Stored items:
-------------------------

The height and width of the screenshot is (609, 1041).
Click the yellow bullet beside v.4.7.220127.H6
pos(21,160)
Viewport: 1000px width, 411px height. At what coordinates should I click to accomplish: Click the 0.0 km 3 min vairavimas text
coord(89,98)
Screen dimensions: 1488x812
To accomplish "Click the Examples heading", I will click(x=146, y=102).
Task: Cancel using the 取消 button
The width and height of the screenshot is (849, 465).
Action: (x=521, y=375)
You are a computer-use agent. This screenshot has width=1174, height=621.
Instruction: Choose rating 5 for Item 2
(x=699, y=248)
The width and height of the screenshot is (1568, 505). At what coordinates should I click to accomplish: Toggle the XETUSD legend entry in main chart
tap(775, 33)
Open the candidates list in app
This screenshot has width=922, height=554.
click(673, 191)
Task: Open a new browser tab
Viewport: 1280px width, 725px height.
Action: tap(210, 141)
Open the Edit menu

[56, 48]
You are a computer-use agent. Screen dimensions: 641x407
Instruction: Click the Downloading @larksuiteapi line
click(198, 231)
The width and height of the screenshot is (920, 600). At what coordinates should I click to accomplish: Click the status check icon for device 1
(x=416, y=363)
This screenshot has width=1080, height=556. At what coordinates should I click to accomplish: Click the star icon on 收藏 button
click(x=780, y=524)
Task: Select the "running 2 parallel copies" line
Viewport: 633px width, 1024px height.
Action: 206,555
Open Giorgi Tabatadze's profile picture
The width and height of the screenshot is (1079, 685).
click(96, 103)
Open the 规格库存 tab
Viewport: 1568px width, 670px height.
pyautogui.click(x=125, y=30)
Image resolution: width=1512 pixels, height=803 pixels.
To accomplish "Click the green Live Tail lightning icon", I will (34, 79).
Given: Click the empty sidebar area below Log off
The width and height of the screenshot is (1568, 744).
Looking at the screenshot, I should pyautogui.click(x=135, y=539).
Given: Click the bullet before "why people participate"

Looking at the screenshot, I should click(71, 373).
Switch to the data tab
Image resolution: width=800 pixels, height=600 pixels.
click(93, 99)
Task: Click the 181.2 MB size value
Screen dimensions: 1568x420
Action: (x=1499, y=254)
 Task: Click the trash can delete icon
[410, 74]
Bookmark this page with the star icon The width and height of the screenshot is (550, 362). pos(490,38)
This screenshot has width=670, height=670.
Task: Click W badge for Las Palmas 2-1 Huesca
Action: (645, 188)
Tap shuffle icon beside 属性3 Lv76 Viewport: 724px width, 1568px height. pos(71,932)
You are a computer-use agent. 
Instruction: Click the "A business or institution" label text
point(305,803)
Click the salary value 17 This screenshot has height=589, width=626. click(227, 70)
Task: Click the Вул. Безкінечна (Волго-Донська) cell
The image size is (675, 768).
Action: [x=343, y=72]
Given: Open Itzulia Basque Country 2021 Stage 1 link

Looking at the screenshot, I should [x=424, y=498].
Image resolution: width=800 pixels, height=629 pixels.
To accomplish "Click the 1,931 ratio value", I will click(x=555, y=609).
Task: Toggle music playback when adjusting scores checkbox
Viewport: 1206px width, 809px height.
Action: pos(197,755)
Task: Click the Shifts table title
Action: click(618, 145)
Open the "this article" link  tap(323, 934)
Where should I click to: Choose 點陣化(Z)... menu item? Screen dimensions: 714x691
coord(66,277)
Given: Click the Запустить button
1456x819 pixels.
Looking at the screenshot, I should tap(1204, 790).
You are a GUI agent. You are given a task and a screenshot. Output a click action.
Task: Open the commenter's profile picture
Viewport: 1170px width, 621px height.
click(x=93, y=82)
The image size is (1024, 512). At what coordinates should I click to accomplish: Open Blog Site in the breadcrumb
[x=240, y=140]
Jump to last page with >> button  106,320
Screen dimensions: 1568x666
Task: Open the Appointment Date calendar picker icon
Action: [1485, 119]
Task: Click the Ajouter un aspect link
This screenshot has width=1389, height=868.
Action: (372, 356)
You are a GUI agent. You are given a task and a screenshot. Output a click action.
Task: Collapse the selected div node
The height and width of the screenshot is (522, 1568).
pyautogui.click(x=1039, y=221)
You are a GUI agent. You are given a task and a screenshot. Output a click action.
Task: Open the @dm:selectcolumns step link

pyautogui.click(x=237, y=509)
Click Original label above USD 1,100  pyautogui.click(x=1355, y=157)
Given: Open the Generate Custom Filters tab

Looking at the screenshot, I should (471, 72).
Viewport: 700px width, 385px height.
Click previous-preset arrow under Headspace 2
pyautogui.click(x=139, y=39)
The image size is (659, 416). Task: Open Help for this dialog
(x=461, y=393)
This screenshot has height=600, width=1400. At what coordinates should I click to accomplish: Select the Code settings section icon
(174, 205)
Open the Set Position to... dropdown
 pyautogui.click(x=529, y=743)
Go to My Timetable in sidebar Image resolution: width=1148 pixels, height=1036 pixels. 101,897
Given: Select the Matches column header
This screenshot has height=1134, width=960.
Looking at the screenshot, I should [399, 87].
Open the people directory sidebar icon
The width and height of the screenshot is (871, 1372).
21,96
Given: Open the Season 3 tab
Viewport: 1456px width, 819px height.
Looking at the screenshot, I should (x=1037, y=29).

-------------------------

REQUIREMENT
Your response should be the lines of the entries above that include the string "computer".

ANSWER AREA
You are a computer-use agent. This screenshot has width=1174, height=621.
You are a computer-use agent. Screen dimensions: 641x407
You are a computer-use agent. 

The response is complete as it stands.